● Exercise objective: If a line of the data contains the word "icon", it is counted; report how many such lines there are and nothing else.

Recorded data below:

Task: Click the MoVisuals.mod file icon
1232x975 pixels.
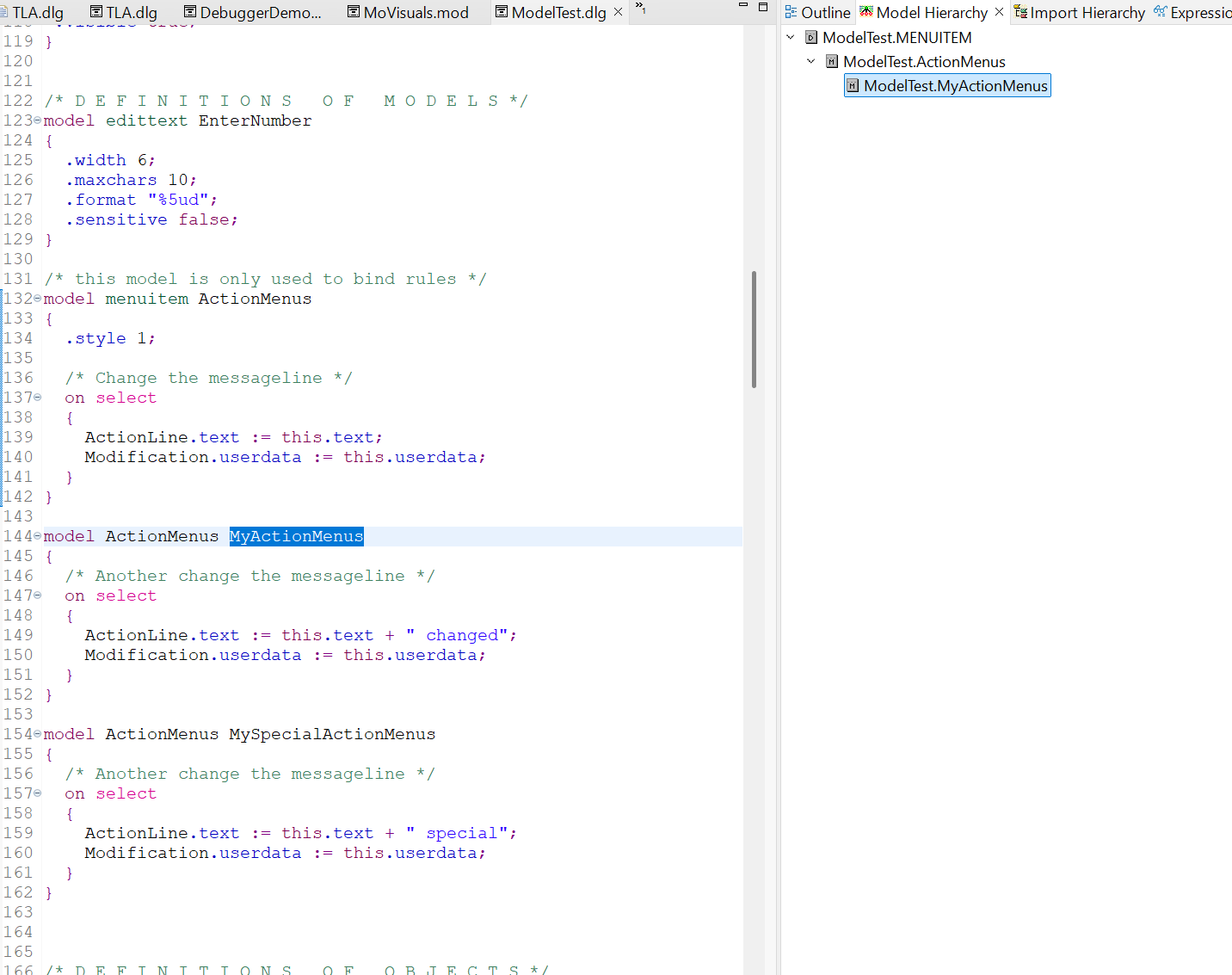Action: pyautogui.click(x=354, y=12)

End of Recorded data.
Recorded data below:

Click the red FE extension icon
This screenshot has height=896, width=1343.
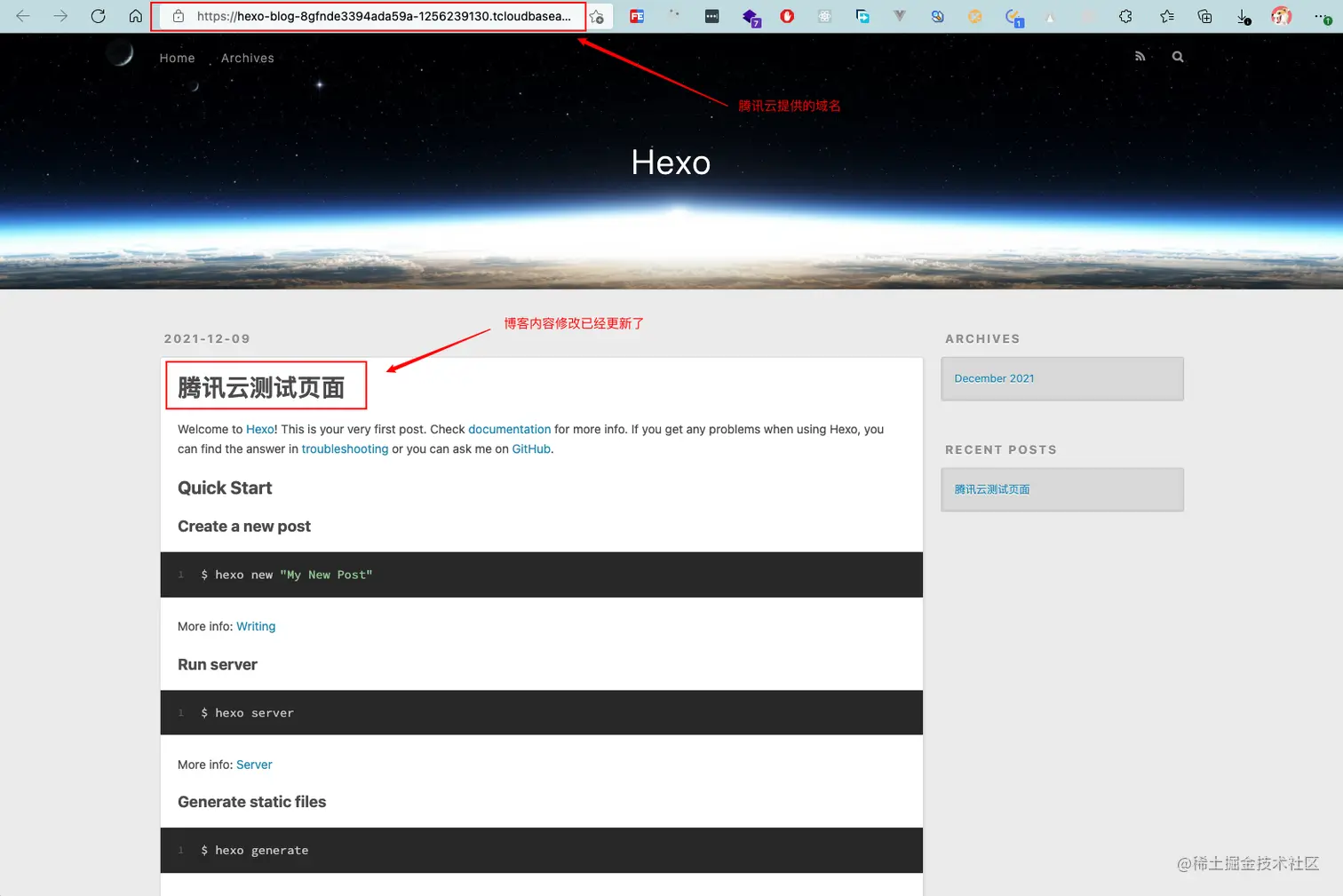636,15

End of Recorded data.

● Solution to the problem: 2